Rescale the records starting at the line that contains "The height and" and ending after the line that contains "(x=161, y=252)". Reproduce only those lines with their requests, multiply each coordinate in the answers by 1.85, round to whole numbers with halves going up, and leave the pictures out.

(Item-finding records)
★ ★ ★ ★
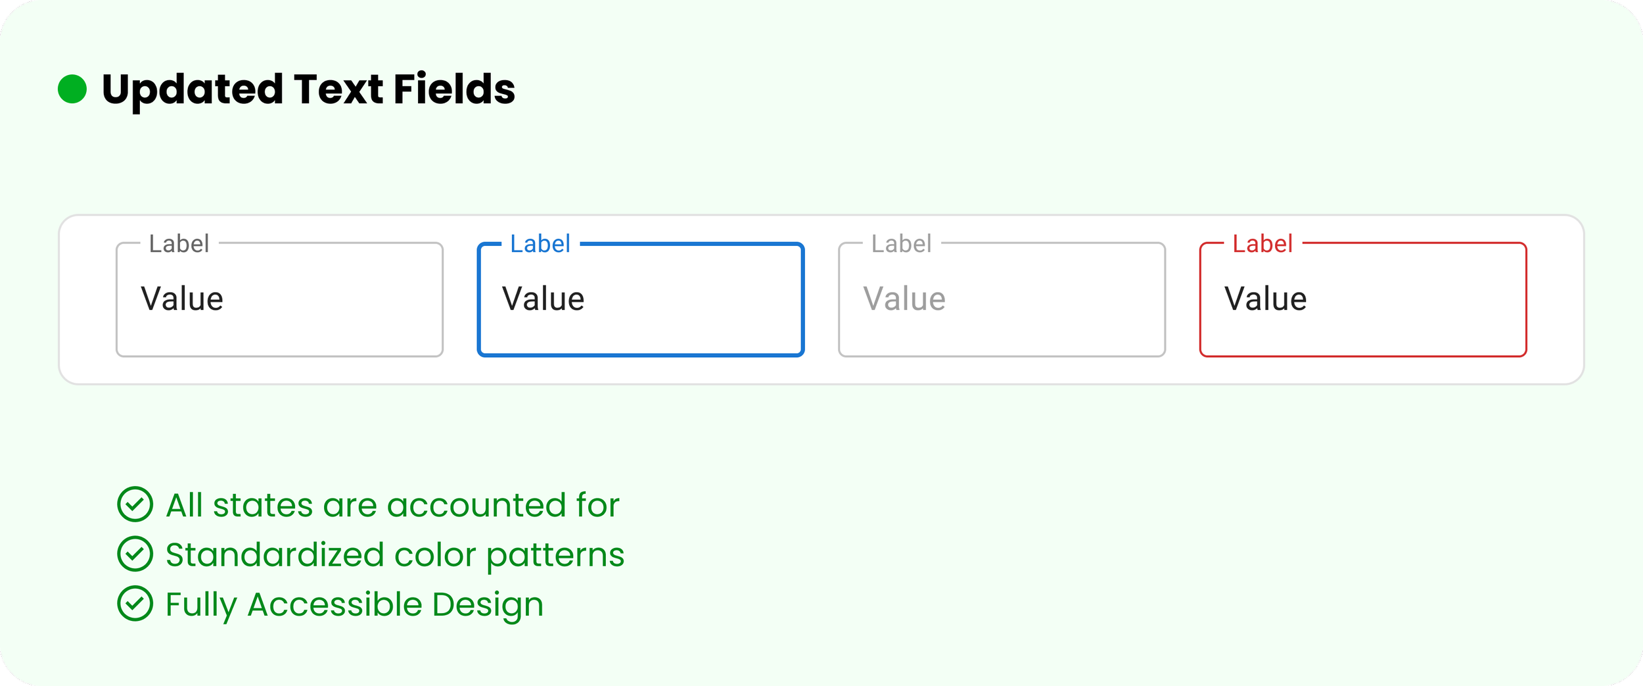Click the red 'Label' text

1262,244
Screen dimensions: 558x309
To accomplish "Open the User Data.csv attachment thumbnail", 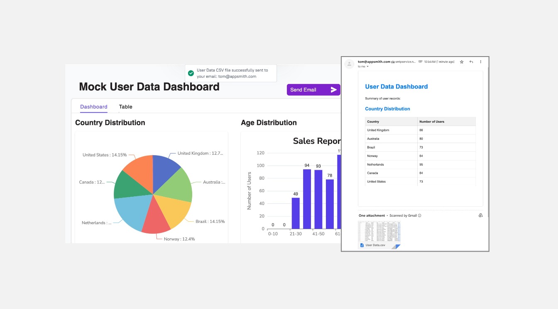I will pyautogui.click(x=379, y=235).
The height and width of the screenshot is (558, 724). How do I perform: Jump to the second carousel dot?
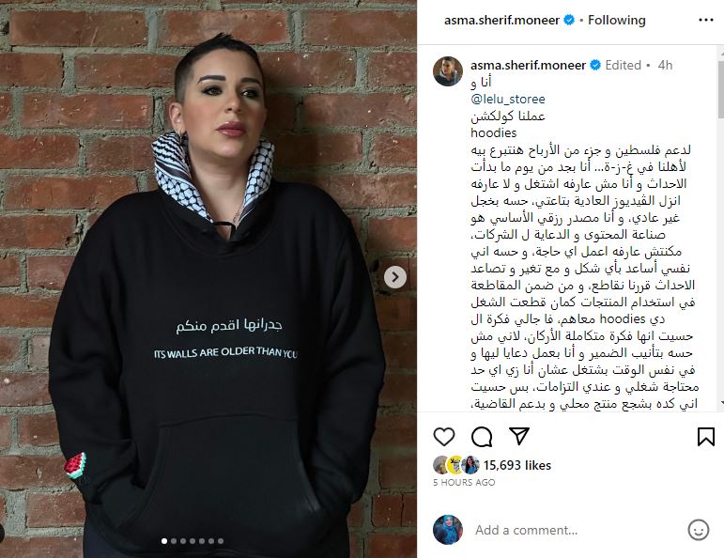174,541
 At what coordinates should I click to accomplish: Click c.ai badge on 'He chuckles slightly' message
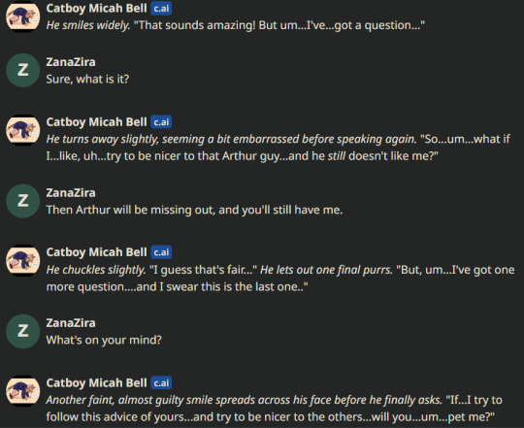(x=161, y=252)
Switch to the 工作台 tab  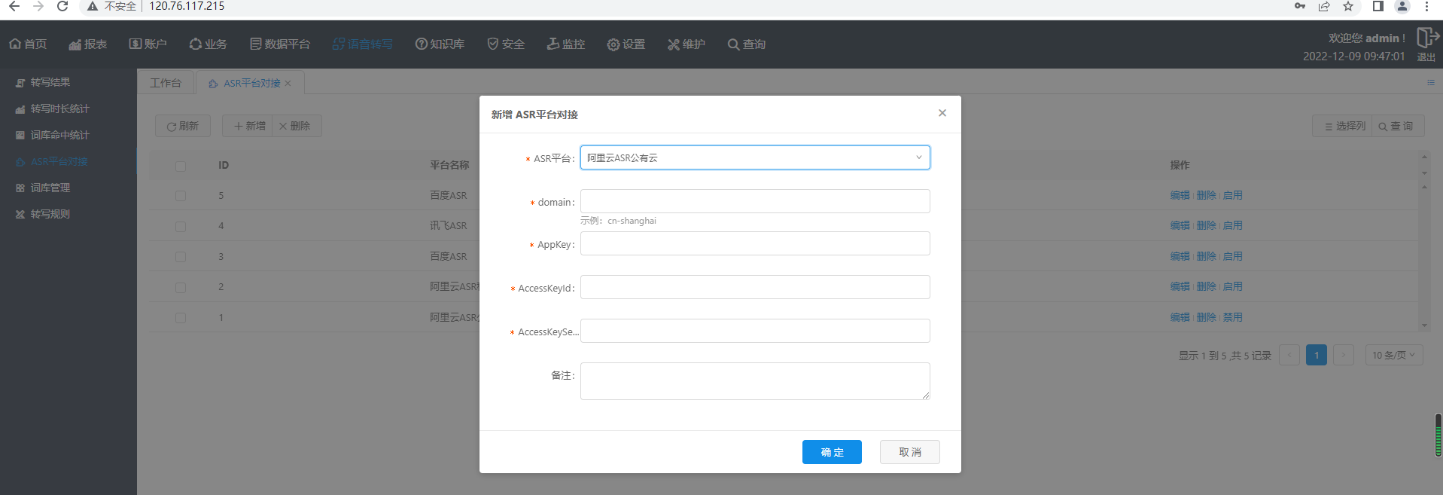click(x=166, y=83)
★ ★ ★ ★
* [COMPLETED TASK]
The height and width of the screenshot is (558, 724). How do I perform: Jump to the second carousel dot?
322,1001
 At what coordinates should I click to accomplish: Click c.ai badge on 'He chuckles slightly' message
(x=298, y=466)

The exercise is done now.